The Morrison Government’s stimulus package is a welcome set of measures to keep businesses open and put money in the hands of people most likely to spend it. But the package doesn’t do much to help workers who will lose some or all of their incomes in coming weeks and months. The Government must be ready and willing to step in with further assistance for this group when needed.
A lot of people are going to be unable to work over the coming weeks. The steep drop in the number of tourists and international students arriving in Australia has already meant that some people have lost shifts, or seen their work dry up entirely. The ban on non-essential public gatherings will also dent employment.
Many of us should be able to weather the coming economic storm. Australians who are fortunate enough to be able to work from home, or who have paid leave they can draw on when they need it, may get through the economic turbulence relatively unscathed, at least provided our employers stay in business.
But a large number of Australian workers are vulnerable if they can’t work, especially for an extended period. Over a third – around 37 per cent – of Australian workers do not have paid leave entitlements. There are about 12.5 million Australian workers. About 2.4 million of them are casual employees – with no paid sick or annual leave, and no entitlement to ongoing work – and a further 2.2 million are self-employed.
Low-paid workers are much less likely to have paid sick leave than other workers. Among people who earn less than $800 a week, only 46 per cent have paid sick leave. Another 4 per cent are self-employed, and the remaining half are casual workers without paid leave entitlements.
People on this level of income are unlikely to have a lot of savings set aside to see them through periods when their shifts dry up, or they lose their jobs entirely.
Young people are disproportionately likely to be in casual work and not have paid leave. But casual work is not just for young people who are putting themselves through university. More than a quarter of people in their 30s, 40s, and 50s do not have paid sick leave – either because they’re casual workers or they’re self-employed. About 1.5 million parents – which is about a third of all working parents – have no paid leave.1
Most workers without paid sick leave are in industries that are especially vulnerable to shutdown. More than 400,000 casual and self-employed people work in cafes and restaurants – an industry that will be hit hard over the coming weeks.

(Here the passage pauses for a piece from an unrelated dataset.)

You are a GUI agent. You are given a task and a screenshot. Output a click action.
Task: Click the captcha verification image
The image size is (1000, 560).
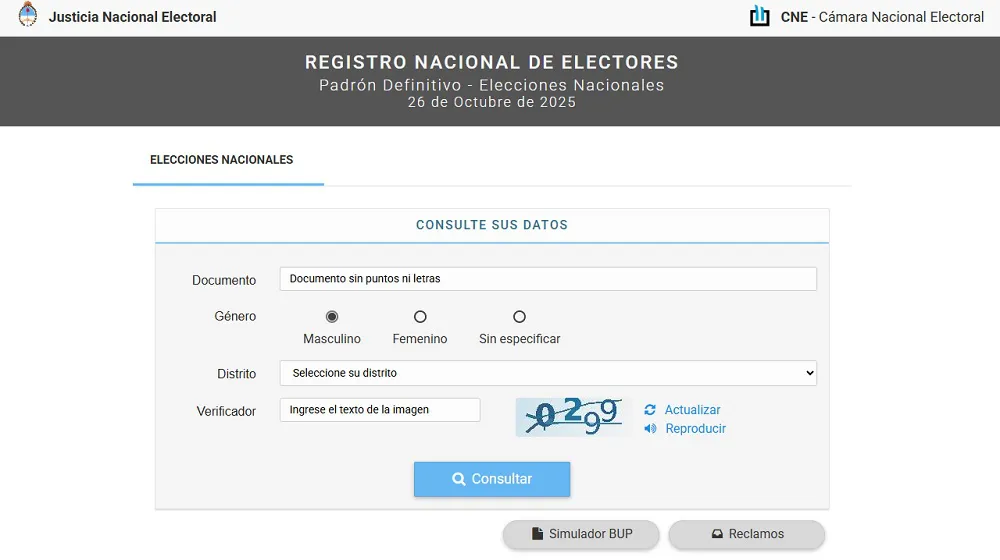574,416
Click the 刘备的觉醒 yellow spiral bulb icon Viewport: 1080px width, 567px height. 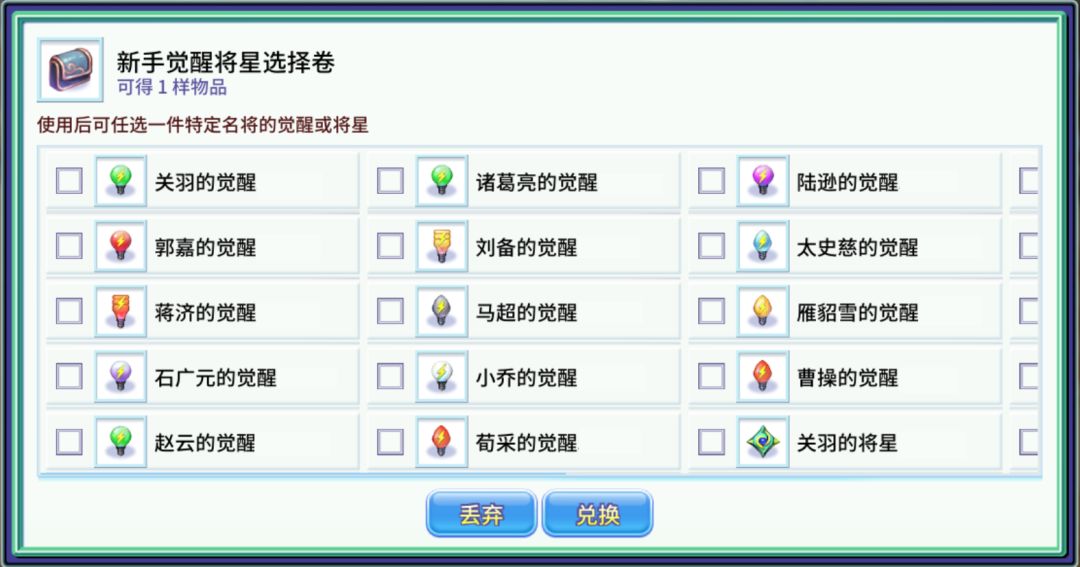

Not many of the 20 industries with the largest number of workers without paid leave entitlements are likely to be able to continue as normal over a period of widespread self-isolation.
Australia has a lot of people who are not entitled to paid sick leave. Casual workers, by definition, have no job security – no guarantee of ongoing employment, nor of a certain number of shifts. As businesses close and people avoid public places, many casual workers will lose their jobs, or at least some of their income.
The Government’s stimulus package, quite appropriately, provides support to business to keep the lights on and keep the pay cheques going out to workers over the period ahead. But when people do inevitably lose their jobs, the safety net might not be strong enough to catch them.
The Government will give one-off $750 payments to concession-card holders and people who were on a benefit such as the Age Pension, family payments, or Newstart, as at last Thursday. But if you lose your job tomorrow, you’re out of luck.
More worrying still, people might have to wait a while to get even the regular, meagre level of public assistance. In 2018-19, the typical applicant for Sickness Allowance had to wait 35 days for their claim to be processed – and half of applicants waited longer. The median processing time for Newstart was 15 days. These times could well blow out further if the system is overwhelmed by new applications, and if growing numbers of Centrelink and Services Australia staff have to self-isolate.
It would be very bad for Australia over the coming weeks and months if workers who should isolate themselves decide to keep showing up to work because they are not entitled to paid leave.
Any further stimulus – and more may well be needed – should put this group front and centre.
This post has been updated to correct a minor error. Unfortunately some numbers in the text were from an older version of the Characteristics of Employment survey; the correction does not affect any charts.